▶ _Work to complete_: Starting with the first line and ending with the last, copy the entries word for word.
Supplied data below:
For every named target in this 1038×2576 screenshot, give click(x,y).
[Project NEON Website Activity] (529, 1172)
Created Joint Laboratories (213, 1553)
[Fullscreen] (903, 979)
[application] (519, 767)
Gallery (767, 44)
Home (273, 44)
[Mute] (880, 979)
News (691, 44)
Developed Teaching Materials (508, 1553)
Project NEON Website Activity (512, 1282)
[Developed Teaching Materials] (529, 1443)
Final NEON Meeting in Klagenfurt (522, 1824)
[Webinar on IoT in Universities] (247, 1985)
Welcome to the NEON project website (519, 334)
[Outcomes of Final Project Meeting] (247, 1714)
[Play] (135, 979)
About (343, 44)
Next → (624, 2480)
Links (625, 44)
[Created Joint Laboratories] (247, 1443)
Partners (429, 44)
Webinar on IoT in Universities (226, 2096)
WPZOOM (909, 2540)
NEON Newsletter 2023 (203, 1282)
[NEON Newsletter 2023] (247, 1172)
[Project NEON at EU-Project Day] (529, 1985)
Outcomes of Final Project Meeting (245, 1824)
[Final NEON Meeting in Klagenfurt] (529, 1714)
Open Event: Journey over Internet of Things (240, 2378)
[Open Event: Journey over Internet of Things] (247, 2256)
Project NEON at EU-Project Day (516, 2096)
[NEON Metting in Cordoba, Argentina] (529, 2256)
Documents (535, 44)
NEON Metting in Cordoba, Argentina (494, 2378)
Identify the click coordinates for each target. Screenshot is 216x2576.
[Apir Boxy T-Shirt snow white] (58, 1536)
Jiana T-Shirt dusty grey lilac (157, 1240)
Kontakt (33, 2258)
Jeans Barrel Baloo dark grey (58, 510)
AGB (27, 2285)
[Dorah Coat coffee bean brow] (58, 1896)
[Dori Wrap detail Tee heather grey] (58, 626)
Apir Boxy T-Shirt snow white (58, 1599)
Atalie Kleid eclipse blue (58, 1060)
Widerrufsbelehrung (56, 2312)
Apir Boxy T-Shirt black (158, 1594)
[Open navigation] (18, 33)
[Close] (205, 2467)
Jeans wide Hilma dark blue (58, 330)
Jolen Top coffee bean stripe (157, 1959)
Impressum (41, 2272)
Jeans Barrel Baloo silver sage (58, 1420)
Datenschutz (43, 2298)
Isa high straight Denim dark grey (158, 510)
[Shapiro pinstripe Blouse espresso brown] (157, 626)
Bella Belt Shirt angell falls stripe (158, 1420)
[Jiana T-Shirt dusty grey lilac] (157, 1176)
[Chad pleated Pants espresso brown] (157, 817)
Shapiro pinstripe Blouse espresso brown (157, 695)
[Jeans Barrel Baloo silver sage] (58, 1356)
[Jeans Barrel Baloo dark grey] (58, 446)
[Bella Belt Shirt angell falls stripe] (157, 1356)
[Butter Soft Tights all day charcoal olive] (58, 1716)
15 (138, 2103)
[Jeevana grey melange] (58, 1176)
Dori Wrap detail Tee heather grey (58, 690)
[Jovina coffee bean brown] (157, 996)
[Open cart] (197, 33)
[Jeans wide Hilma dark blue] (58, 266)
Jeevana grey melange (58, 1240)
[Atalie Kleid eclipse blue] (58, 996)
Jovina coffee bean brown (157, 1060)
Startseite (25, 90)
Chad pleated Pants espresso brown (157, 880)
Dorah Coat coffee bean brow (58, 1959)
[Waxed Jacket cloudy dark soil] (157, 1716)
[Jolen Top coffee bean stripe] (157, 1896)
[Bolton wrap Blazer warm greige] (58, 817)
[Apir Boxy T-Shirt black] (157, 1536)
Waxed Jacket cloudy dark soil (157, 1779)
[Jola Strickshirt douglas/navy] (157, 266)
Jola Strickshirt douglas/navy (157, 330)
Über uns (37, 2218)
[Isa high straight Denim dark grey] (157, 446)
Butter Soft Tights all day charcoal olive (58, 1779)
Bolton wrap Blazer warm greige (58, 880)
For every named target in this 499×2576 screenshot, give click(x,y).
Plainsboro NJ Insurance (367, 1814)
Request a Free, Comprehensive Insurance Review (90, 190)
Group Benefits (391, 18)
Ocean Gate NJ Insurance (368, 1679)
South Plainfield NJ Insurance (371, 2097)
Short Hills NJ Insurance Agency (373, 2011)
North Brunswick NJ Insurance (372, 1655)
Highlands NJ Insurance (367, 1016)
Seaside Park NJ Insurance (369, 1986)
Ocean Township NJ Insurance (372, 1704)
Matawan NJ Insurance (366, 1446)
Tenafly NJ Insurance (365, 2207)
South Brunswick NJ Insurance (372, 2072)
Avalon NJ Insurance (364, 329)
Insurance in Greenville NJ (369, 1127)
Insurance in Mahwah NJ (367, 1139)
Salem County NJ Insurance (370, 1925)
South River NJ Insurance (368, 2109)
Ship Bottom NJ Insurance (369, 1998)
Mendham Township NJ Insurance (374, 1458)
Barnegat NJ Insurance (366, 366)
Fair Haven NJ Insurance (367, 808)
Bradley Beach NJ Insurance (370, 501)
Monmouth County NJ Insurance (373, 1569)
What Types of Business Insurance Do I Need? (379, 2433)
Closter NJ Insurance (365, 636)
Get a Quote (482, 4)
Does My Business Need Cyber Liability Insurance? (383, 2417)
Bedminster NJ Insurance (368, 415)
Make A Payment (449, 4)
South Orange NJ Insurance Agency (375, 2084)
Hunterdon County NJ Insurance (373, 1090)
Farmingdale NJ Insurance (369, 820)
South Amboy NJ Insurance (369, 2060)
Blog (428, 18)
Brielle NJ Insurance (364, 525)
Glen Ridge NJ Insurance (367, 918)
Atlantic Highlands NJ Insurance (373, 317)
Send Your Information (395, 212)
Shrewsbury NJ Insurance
End of Supplied data.
▶ _Completed task_:
For every named target in this 1038×2576 screenshot, give click(x,y).
[Project NEON Website Activity] (529, 1172)
Created Joint Laboratories (213, 1553)
[Fullscreen] (903, 979)
[application] (519, 767)
Gallery (767, 44)
Home (273, 44)
[Mute] (880, 979)
News (691, 44)
Developed Teaching Materials (508, 1553)
Project NEON Website Activity (512, 1282)
[Developed Teaching Materials] (529, 1443)
Final NEON Meeting in Klagenfurt (522, 1824)
[Webinar on IoT in Universities] (247, 1985)
Welcome to the NEON project website (519, 334)
[Outcomes of Final Project Meeting] (247, 1714)
[Play] (135, 979)
About (343, 44)
Next → (624, 2480)
Links (625, 44)
[Created Joint Laboratories] (247, 1443)
Partners (429, 44)
Webinar on IoT in Universities (226, 2096)
WPZOOM (909, 2540)
NEON Newsletter 2023 (203, 1282)
[NEON Newsletter 2023] (247, 1172)
[Project NEON at EU-Project Day] (529, 1985)
Outcomes of Final Project Meeting (245, 1824)
[Final NEON Meeting in Klagenfurt] (529, 1714)
Open Event: Journey over Internet of Things (240, 2378)
[Open Event: Journey over Internet of Things] (247, 2256)
Project NEON at EU-Project Day (516, 2096)
[NEON Metting in Cordoba, Argentina] (529, 2256)
Documents (535, 44)
NEON Metting in Cordoba, Argentina (494, 2378)
Identify the click coordinates for each target. Screenshot is 216x2576.
[Apir Boxy T-Shirt snow white] (58, 1536)
Jiana T-Shirt dusty grey lilac (157, 1240)
Kontakt (33, 2258)
Jeans Barrel Baloo dark grey (58, 510)
AGB (27, 2285)
[Dorah Coat coffee bean brow] (58, 1896)
[Dori Wrap detail Tee heather grey] (58, 626)
Apir Boxy T-Shirt snow white (58, 1599)
Atalie Kleid eclipse blue (58, 1060)
Widerrufsbelehrung (56, 2312)
Apir Boxy T-Shirt black (158, 1594)
[Open navigation] (18, 33)
[Close] (205, 2467)
Jeans wide Hilma dark blue (58, 330)
Jolen Top coffee bean stripe (157, 1959)
Impressum (41, 2272)
Jeans Barrel Baloo silver sage (58, 1420)
Datenschutz (43, 2298)
Isa high straight Denim dark grey (158, 510)
[Shapiro pinstripe Blouse espresso brown] (157, 626)
Bella Belt Shirt angell falls stripe (158, 1420)
[Jiana T-Shirt dusty grey lilac] (157, 1176)
[Chad pleated Pants espresso brown] (157, 817)
Shapiro pinstripe Blouse espresso brown (157, 695)
[Jeans Barrel Baloo silver sage] (58, 1356)
[Jeans Barrel Baloo dark grey] (58, 446)
[Bella Belt Shirt angell falls stripe] (157, 1356)
[Butter Soft Tights all day charcoal olive] (58, 1716)
15 (138, 2103)
[Jeevana grey melange] (58, 1176)
Dori Wrap detail Tee heather grey (58, 690)
[Jovina coffee bean brown] (157, 996)
[Open cart] (197, 33)
[Jeans wide Hilma dark blue] (58, 266)
Jeevana grey melange (58, 1240)
[Atalie Kleid eclipse blue] (58, 996)
Jovina coffee bean brown (157, 1060)
Startseite (25, 90)
Chad pleated Pants espresso brown (157, 880)
Dorah Coat coffee bean brow (58, 1959)
[Waxed Jacket cloudy dark soil] (157, 1716)
[Jolen Top coffee bean stripe] (157, 1896)
[Bolton wrap Blazer warm greige] (58, 817)
[Apir Boxy T-Shirt black] (157, 1536)
Waxed Jacket cloudy dark soil (157, 1779)
[Jola Strickshirt douglas/navy] (157, 266)
Jola Strickshirt douglas/navy (157, 330)
Über uns (37, 2218)
[Isa high straight Denim dark grey] (157, 446)
Butter Soft Tights all day charcoal olive (58, 1779)
Bolton wrap Blazer warm greige (58, 880)
For every named target in this 499×2576 screenshot, give click(x,y).
Plainsboro NJ Insurance (367, 1814)
Request a Free, Comprehensive Insurance Review (90, 190)
Group Benefits (391, 18)
Ocean Gate NJ Insurance (368, 1679)
South Plainfield NJ Insurance (371, 2097)
Short Hills NJ Insurance Agency (373, 2011)
North Brunswick NJ Insurance (372, 1655)
Highlands NJ Insurance (367, 1016)
Seaside Park NJ Insurance (369, 1986)
Ocean Township NJ Insurance (372, 1704)
Matawan NJ Insurance (366, 1446)
Tenafly NJ Insurance (365, 2207)
South Brunswick NJ Insurance (372, 2072)
Avalon NJ Insurance (364, 329)
Insurance in Greenville NJ (369, 1127)
Insurance in Mahwah NJ (367, 1139)
Salem County NJ Insurance (370, 1925)
South River NJ Insurance (368, 2109)
Ship Bottom NJ Insurance (369, 1998)
Mendham Township NJ Insurance (374, 1458)
Barnegat NJ Insurance (366, 366)
Fair Haven NJ Insurance (367, 808)
Bradley Beach NJ Insurance (370, 501)
Monmouth County NJ Insurance (373, 1569)
What Types of Business Insurance Do I Need? (379, 2433)
Closter NJ Insurance (365, 636)
Get a Quote (482, 4)
Does My Business Need Cyber Liability Insurance? (383, 2417)
Bedminster NJ Insurance (368, 415)
Make A Payment (449, 4)
South Orange NJ Insurance Agency (375, 2084)
Hunterdon County NJ Insurance (373, 1090)
Farmingdale NJ Insurance (369, 820)
South Amboy NJ Insurance (369, 2060)
Blog (428, 18)
Brielle NJ Insurance (364, 525)
Glen Ridge NJ Insurance (367, 918)
Atlantic Highlands NJ Insurance (373, 317)
Send Your Information (395, 212)
Shrewsbury NJ Insurance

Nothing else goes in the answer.